Hey, I am new to game development,
I used to get very less fps when I used stationary lights then I got to know I am supposed to make all the lights of my horror game static and build light accordingly, but the baked lightning looks awfully bad.
This is the before look-
If I tweak the intensity of the lights a little bit and then again put the initial value I get similar results as the lightning gets dynamic again(I guess) but the fps drops again and lightning has to be rebuilt which again on rebuilding gives awful results.
Hi! I’m not an expert, but I’m going to tell you some basic things to check since I’m also learning to work with baked lighting:
Have you disabled Lumen global illumination (in project settings and in the post process volume)?
Have you enabled the “Allow Static Lighting” option in project settings? (I assume so since it lets you bake, but just to check)
Do your objects have the correct lightmaps? (This is usually one of the main problems, even when you think they are fine and something is missing)

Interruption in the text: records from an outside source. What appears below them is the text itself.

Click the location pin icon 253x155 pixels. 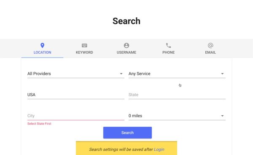pos(42,46)
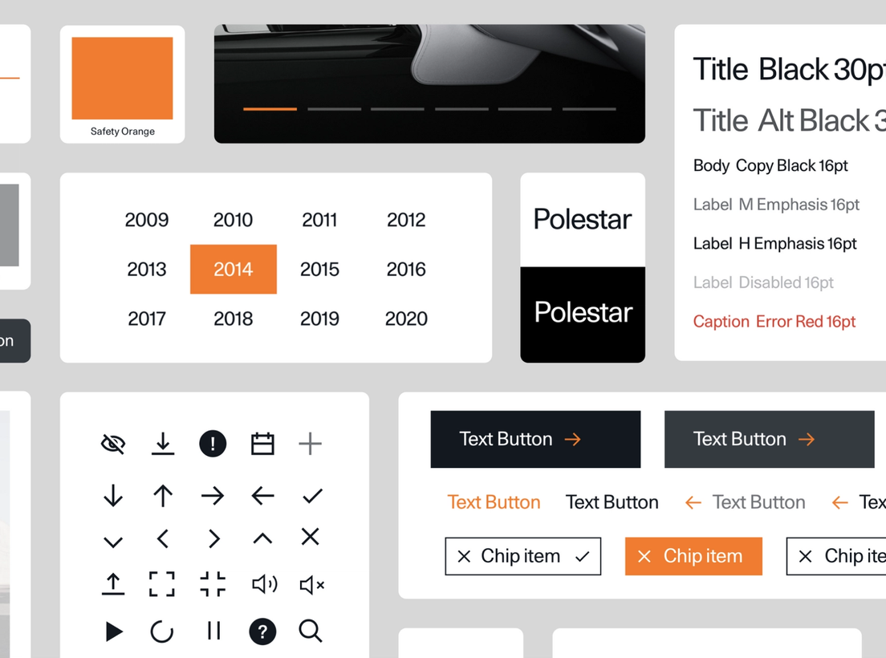Click the download icon
Screen dimensions: 886x658
coord(162,443)
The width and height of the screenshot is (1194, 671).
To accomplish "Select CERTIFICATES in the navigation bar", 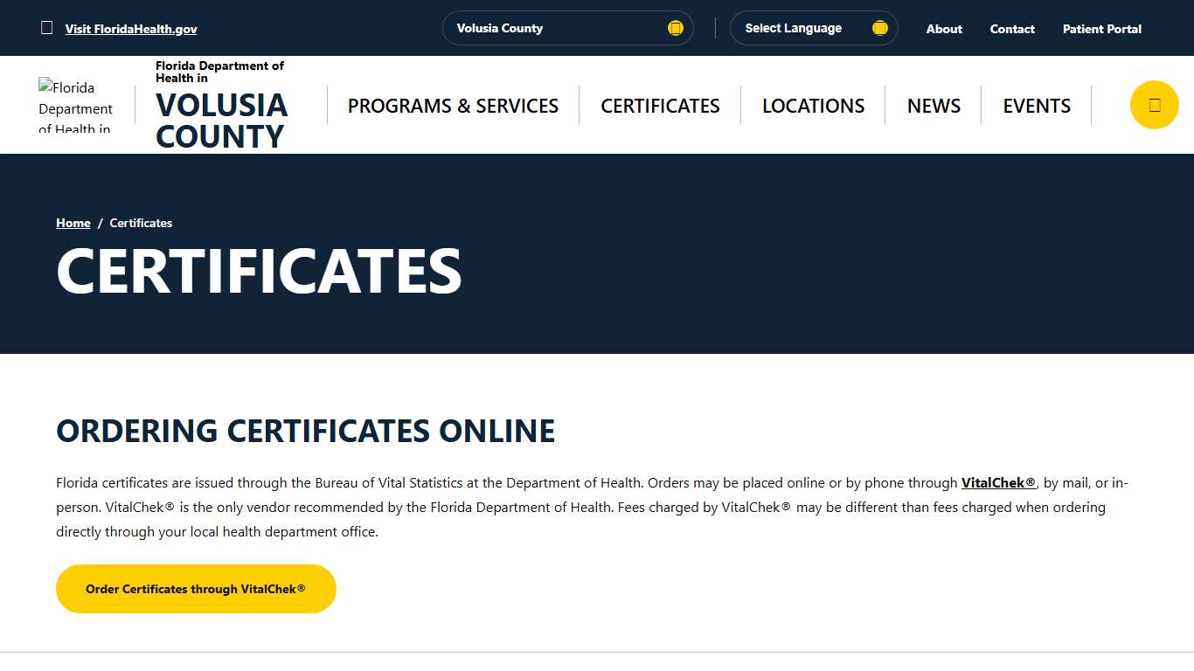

Are you using Nanite geometry? (if so, this complicates things)
Good luck with that, baked lighting along with reflection captures require more work, but it’s a very good option to massively optimize performance.
You can also use stationary lights which are also partly baked; they require a bit more resources but cast shadows from dynamic objects like a moving character.
I’m sorry to hear that, the only thing I can think of is the shadow maps.
Are you using Shadow Maps (instead of Virtual Shadow Maps)? Starting from version 5.5 included, “normal” shadow maps do not work well with rect lights and spotlights if you are using GPU Lightmass.
Have you set the correct index for each mesh when building the lightmap UVs? (In the static mesh details, “lightmap coordinate index” = 1) ?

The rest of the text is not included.